**** Text segment ****
Title: Joseph Karo and Israel Ba'al Shem Tov
Subtitle: Mystical Metamorphosis - Kabbalistic Inspiration, Spiritual Internalization
Author(s): ELIOR, Rachel
Journal: Studies in Spirituality
Volume: 17    Date: 2007   
Pages: 267-319
DOI: 10.2143/SIS.17.0.2024652

Abstract :
The autobiographical-mystical notes of R. Joseph Karo (1488-1575), a leading Halakhic authority in the Jewish world of the 16th century and an inspired mystic who had experienced profound spiritual revival in a form of direct angelic revelation, printed in the book Maggid Meisharim (1646) were a major source of inspiration to the founder of Hasidism, R. Israel Ba’al Shem Tov (the Besht 1700-1760). Karo’s private extraordinary mystical experience, written by him between 1535-1575 and printed posthumously in 1646, was internalized by the Best and relived in his mind. The spiritual world that was consolidated in Maggid Meisharim in the wake of Karo’s mystical experience was adopted by the Besht and re-shaped as binding directives/instructions of the followers of the Hasidic movements. The major Hasidic themes of deveiqut (communion with God), hishtavut (indifference), mashavah (ongoing contemplative thought on the divine being), and avodah begashmiut (worship through corporeality or through physicality) were inspired by Karo’s mystical records, that were perceived by the Besht as resuming of divine revelation. The present article studies the complex nature of the mystical transformation: the extraordinary individual angelic experience of Karo in the 16th century – committed into the printing press in the 17th century – became the foundation of the communal Hasidic mysticism through Israel Ba’al Shem Tov renewed experience in the 18th century.
**** Data supplied ****
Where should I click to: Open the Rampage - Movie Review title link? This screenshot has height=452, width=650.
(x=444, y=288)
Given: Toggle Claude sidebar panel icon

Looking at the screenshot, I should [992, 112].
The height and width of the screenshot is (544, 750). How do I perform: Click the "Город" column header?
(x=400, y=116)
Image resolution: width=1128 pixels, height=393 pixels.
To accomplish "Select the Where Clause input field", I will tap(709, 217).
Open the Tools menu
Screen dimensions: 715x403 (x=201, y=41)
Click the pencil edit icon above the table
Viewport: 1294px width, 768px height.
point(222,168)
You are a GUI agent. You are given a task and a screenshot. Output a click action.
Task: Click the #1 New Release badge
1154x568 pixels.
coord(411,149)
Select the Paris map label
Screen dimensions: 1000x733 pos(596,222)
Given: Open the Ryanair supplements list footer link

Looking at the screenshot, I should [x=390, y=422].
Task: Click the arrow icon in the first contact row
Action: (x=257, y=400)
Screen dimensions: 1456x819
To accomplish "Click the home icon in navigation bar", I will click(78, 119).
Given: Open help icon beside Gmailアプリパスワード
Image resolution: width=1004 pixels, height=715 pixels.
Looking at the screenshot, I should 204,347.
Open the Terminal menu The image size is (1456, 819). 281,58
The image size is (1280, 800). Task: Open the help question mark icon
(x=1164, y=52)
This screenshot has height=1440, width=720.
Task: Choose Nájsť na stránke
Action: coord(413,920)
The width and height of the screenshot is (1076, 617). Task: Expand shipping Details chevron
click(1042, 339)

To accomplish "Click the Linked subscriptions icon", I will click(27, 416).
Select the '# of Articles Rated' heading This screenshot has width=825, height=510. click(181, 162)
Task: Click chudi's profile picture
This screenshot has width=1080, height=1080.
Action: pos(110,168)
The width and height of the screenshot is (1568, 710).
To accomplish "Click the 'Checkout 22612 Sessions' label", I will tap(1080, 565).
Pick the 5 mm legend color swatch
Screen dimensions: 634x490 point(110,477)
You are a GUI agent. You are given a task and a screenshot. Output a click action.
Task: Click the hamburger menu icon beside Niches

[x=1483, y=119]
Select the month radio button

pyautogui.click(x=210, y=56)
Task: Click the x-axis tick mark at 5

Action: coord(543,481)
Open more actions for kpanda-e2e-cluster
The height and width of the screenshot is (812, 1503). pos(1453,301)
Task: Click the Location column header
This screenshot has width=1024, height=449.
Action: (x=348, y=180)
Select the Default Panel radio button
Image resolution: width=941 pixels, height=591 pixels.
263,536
****
Tasks to complete —
A - According to the abstract, in what year was Maggid Meisharim printed?
B - Return the entries from the line containing "Task: Click chudi's profile picture" through the end of the entries, both ends included, reproducing each line exactly.

Per-task answers —
A - 1646

B -
Task: Click chudi's profile picture
This screenshot has width=1080, height=1080.
Action: pos(110,168)
The width and height of the screenshot is (1568, 710).
To accomplish "Click the 'Checkout 22612 Sessions' label", I will tap(1080, 565).
Pick the 5 mm legend color swatch
Screen dimensions: 634x490 point(110,477)
You are a GUI agent. You are given a task and a screenshot. Output a click action.
Task: Click the hamburger menu icon beside Niches

[x=1483, y=119]
Select the month radio button

pyautogui.click(x=210, y=56)
Task: Click the x-axis tick mark at 5

Action: coord(543,481)
Open more actions for kpanda-e2e-cluster
The height and width of the screenshot is (812, 1503). pos(1453,301)
Task: Click the Location column header
This screenshot has width=1024, height=449.
Action: (x=348, y=180)
Select the Default Panel radio button
Image resolution: width=941 pixels, height=591 pixels.
263,536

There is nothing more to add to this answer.